▶ _Set problem_
Copy out every one of the following records word for word, keeping each line as it is.

▶ _Data excerpts_
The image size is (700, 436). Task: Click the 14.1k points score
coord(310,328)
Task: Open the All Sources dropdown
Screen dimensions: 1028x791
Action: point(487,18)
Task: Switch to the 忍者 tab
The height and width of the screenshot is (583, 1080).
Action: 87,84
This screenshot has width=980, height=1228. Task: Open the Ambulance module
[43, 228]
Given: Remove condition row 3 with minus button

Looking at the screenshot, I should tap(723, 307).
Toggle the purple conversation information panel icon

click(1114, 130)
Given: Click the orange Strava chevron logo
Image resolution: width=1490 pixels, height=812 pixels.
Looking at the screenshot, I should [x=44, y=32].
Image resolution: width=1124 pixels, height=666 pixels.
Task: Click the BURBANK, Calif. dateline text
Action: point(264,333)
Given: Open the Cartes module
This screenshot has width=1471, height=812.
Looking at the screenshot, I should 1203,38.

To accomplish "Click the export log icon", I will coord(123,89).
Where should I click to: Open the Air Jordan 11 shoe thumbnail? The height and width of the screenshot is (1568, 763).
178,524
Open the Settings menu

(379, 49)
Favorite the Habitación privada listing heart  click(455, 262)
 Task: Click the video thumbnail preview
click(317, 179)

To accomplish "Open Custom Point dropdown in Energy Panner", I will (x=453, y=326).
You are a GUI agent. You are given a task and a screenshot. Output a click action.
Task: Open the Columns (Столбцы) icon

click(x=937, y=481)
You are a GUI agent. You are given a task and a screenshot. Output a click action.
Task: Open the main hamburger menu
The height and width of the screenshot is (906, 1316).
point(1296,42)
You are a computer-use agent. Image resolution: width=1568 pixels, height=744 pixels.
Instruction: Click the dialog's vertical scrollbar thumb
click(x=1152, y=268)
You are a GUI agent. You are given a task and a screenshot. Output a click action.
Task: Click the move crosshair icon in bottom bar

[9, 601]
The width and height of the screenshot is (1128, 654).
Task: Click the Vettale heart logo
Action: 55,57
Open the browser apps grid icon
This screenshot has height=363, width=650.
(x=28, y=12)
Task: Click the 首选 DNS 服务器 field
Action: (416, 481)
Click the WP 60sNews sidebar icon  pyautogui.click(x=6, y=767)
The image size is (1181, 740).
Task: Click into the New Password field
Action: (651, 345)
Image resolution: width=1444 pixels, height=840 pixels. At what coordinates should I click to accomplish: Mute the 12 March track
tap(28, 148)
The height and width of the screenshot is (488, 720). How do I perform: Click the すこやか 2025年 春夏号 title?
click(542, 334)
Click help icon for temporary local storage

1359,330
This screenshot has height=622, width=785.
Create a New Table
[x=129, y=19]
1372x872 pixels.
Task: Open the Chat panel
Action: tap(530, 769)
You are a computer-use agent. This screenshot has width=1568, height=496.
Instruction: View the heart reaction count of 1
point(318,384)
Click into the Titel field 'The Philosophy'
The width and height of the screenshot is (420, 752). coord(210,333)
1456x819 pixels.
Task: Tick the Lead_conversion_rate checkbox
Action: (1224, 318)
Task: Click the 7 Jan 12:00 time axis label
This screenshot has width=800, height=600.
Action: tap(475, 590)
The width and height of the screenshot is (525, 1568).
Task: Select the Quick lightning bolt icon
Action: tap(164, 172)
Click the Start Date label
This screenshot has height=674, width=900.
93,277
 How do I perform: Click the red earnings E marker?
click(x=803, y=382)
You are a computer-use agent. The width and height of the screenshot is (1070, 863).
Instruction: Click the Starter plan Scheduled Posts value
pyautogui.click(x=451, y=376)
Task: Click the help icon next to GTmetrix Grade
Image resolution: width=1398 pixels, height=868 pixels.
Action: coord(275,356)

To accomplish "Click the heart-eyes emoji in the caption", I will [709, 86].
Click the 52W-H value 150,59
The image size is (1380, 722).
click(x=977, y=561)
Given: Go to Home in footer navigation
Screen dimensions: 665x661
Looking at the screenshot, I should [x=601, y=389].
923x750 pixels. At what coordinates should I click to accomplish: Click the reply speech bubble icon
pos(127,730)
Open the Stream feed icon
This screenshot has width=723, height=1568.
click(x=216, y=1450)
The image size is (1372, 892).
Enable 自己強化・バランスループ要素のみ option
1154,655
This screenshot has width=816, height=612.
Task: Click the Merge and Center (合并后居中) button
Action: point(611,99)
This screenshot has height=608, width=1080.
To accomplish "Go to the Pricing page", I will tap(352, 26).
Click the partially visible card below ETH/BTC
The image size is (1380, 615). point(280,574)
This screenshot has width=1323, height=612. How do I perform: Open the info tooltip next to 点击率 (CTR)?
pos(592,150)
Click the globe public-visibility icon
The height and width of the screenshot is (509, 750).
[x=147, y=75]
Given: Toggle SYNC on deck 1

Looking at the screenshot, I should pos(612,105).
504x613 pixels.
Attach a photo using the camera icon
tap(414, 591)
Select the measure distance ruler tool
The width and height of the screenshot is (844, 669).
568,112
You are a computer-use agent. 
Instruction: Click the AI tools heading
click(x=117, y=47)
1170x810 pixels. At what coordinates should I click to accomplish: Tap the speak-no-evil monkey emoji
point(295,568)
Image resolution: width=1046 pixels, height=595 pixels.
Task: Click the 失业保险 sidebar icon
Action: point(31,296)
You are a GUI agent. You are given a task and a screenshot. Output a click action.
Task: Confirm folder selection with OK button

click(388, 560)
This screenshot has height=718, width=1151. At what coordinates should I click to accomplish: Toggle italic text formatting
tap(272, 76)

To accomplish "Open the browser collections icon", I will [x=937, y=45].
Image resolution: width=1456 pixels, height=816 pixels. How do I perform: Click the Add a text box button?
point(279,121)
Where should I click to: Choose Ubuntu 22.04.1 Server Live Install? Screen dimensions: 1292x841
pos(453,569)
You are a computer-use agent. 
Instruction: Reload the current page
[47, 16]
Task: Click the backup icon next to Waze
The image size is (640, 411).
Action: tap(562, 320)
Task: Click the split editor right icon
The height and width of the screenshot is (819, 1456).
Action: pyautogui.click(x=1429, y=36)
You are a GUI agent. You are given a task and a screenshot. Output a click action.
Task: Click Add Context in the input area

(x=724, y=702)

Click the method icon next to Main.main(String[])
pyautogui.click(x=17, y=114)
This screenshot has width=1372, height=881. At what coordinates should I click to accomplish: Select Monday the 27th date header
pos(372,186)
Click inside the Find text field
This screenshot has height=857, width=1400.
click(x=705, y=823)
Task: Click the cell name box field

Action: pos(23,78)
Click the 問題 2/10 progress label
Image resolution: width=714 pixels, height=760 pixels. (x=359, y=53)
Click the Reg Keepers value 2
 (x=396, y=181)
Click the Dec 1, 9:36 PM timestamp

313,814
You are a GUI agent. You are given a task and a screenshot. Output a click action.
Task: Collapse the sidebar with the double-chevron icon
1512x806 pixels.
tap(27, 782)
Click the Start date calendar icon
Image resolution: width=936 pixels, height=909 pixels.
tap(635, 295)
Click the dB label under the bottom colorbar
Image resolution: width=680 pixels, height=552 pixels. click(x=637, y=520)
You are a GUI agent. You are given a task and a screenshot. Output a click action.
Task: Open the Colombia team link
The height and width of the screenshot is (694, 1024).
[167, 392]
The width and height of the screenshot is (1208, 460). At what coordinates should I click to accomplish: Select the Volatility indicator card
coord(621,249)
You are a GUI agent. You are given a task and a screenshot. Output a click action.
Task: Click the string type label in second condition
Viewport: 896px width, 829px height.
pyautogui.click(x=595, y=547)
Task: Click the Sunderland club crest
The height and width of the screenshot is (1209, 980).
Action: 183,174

▶ _Answer to this task_
The image size is (700, 436). Task: Click the 14.1k points score
coord(310,328)
Task: Open the All Sources dropdown
Screen dimensions: 1028x791
Action: point(487,18)
Task: Switch to the 忍者 tab
The height and width of the screenshot is (583, 1080).
Action: 87,84
This screenshot has width=980, height=1228. Task: Open the Ambulance module
[43, 228]
Given: Remove condition row 3 with minus button

Looking at the screenshot, I should tap(723, 307).
Toggle the purple conversation information panel icon

click(1114, 130)
Given: Click the orange Strava chevron logo
Image resolution: width=1490 pixels, height=812 pixels.
Looking at the screenshot, I should [x=44, y=32].
Image resolution: width=1124 pixels, height=666 pixels.
Task: Click the BURBANK, Calif. dateline text
Action: point(264,333)
Given: Open the Cartes module
This screenshot has width=1471, height=812.
Looking at the screenshot, I should 1203,38.

To accomplish "Click the export log icon", I will coord(123,89).
Where should I click to: Open the Air Jordan 11 shoe thumbnail? The height and width of the screenshot is (1568, 763).
178,524
Open the Settings menu

(379, 49)
Favorite the Habitación privada listing heart  click(455, 262)
 Task: Click the video thumbnail preview
click(317, 179)

To accomplish "Open Custom Point dropdown in Energy Panner", I will (x=453, y=326).
You are a GUI agent. You are given a task and a screenshot. Output a click action.
Task: Open the Columns (Столбцы) icon

click(x=937, y=481)
You are a GUI agent. You are given a task and a screenshot. Output a click action.
Task: Open the main hamburger menu
The height and width of the screenshot is (906, 1316).
point(1296,42)
You are a computer-use agent. Image resolution: width=1568 pixels, height=744 pixels.
Instruction: Click the dialog's vertical scrollbar thumb
click(x=1152, y=268)
You are a GUI agent. You are given a task and a screenshot. Output a click action.
Task: Click the move crosshair icon in bottom bar

[9, 601]
The width and height of the screenshot is (1128, 654).
Task: Click the Vettale heart logo
Action: 55,57
Open the browser apps grid icon
This screenshot has height=363, width=650.
(x=28, y=12)
Task: Click the 首选 DNS 服务器 field
Action: (416, 481)
Click the WP 60sNews sidebar icon  pyautogui.click(x=6, y=767)
The image size is (1181, 740).
Task: Click into the New Password field
Action: (651, 345)
Image resolution: width=1444 pixels, height=840 pixels. At what coordinates should I click to accomplish: Mute the 12 March track
tap(28, 148)
The height and width of the screenshot is (488, 720). How do I perform: Click the すこやか 2025年 春夏号 title?
click(542, 334)
Click help icon for temporary local storage

1359,330
This screenshot has height=622, width=785.
Create a New Table
[x=129, y=19]
1372x872 pixels.
Task: Open the Chat panel
Action: tap(530, 769)
You are a computer-use agent. This screenshot has width=1568, height=496.
Instruction: View the heart reaction count of 1
point(318,384)
Click into the Titel field 'The Philosophy'
The width and height of the screenshot is (420, 752). coord(210,333)
1456x819 pixels.
Task: Tick the Lead_conversion_rate checkbox
Action: (1224, 318)
Task: Click the 7 Jan 12:00 time axis label
This screenshot has width=800, height=600.
Action: tap(475, 590)
The width and height of the screenshot is (525, 1568).
Task: Select the Quick lightning bolt icon
Action: tap(164, 172)
Click the Start Date label
This screenshot has height=674, width=900.
93,277
 How do I perform: Click the red earnings E marker?
click(x=803, y=382)
You are a computer-use agent. The width and height of the screenshot is (1070, 863).
Instruction: Click the Starter plan Scheduled Posts value
pyautogui.click(x=451, y=376)
Task: Click the help icon next to GTmetrix Grade
Image resolution: width=1398 pixels, height=868 pixels.
Action: coord(275,356)

To accomplish "Click the heart-eyes emoji in the caption", I will [709, 86].
Click the 52W-H value 150,59
The image size is (1380, 722).
click(x=977, y=561)
Given: Go to Home in footer navigation
Screen dimensions: 665x661
Looking at the screenshot, I should [x=601, y=389].
923x750 pixels. At what coordinates should I click to accomplish: Click the reply speech bubble icon
pos(127,730)
Open the Stream feed icon
This screenshot has width=723, height=1568.
click(x=216, y=1450)
The image size is (1372, 892).
Enable 自己強化・バランスループ要素のみ option
1154,655
This screenshot has width=816, height=612.
Task: Click the Merge and Center (合并后居中) button
Action: point(611,99)
This screenshot has height=608, width=1080.
To accomplish "Go to the Pricing page", I will tap(352, 26).
Click the partially visible card below ETH/BTC
The image size is (1380, 615). point(280,574)
This screenshot has width=1323, height=612. How do I perform: Open the info tooltip next to 点击率 (CTR)?
pos(592,150)
Click the globe public-visibility icon
The height and width of the screenshot is (509, 750).
[x=147, y=75]
Given: Toggle SYNC on deck 1

Looking at the screenshot, I should pos(612,105).
504x613 pixels.
Attach a photo using the camera icon
tap(414, 591)
Select the measure distance ruler tool
The width and height of the screenshot is (844, 669).
568,112
You are a computer-use agent. 
Instruction: Click the AI tools heading
click(x=117, y=47)
1170x810 pixels. At what coordinates should I click to accomplish: Tap the speak-no-evil monkey emoji
point(295,568)
Image resolution: width=1046 pixels, height=595 pixels.
Task: Click the 失业保险 sidebar icon
Action: point(31,296)
You are a GUI agent. You are given a task and a screenshot. Output a click action.
Task: Confirm folder selection with OK button

click(388, 560)
This screenshot has height=718, width=1151. At what coordinates should I click to accomplish: Toggle italic text formatting
tap(272, 76)

To accomplish "Open the browser collections icon", I will [x=937, y=45].
Image resolution: width=1456 pixels, height=816 pixels. How do I perform: Click the Add a text box button?
point(279,121)
Where should I click to: Choose Ubuntu 22.04.1 Server Live Install? Screen dimensions: 1292x841
pos(453,569)
You are a computer-use agent. 
Instruction: Reload the current page
[47, 16]
Task: Click the backup icon next to Waze
The image size is (640, 411).
Action: tap(562, 320)
Task: Click the split editor right icon
The height and width of the screenshot is (819, 1456).
Action: pyautogui.click(x=1429, y=36)
You are a GUI agent. You are given a task and a screenshot. Output a click action.
Task: Click Add Context in the input area

(x=724, y=702)

Click the method icon next to Main.main(String[])
pyautogui.click(x=17, y=114)
This screenshot has width=1372, height=881. At what coordinates should I click to accomplish: Select Monday the 27th date header
pos(372,186)
Click inside the Find text field
This screenshot has height=857, width=1400.
click(x=705, y=823)
Task: Click the cell name box field

Action: pos(23,78)
Click the 問題 2/10 progress label
Image resolution: width=714 pixels, height=760 pixels. (x=359, y=53)
Click the Reg Keepers value 2
 (x=396, y=181)
Click the Dec 1, 9:36 PM timestamp

313,814
You are a GUI agent. You are given a task and a screenshot. Output a click action.
Task: Collapse the sidebar with the double-chevron icon
1512x806 pixels.
tap(27, 782)
Click the Start date calendar icon
Image resolution: width=936 pixels, height=909 pixels.
tap(635, 295)
Click the dB label under the bottom colorbar
Image resolution: width=680 pixels, height=552 pixels. click(x=637, y=520)
You are a GUI agent. You are given a task and a screenshot. Output a click action.
Task: Open the Colombia team link
The height and width of the screenshot is (694, 1024).
[167, 392]
The width and height of the screenshot is (1208, 460). At what coordinates should I click to accomplish: Select the Volatility indicator card
coord(621,249)
You are a GUI agent. You are given a task and a screenshot. Output a click action.
Task: Click the string type label in second condition
Viewport: 896px width, 829px height.
pyautogui.click(x=595, y=547)
Task: Click the Sunderland club crest
The height and width of the screenshot is (1209, 980).
Action: 183,174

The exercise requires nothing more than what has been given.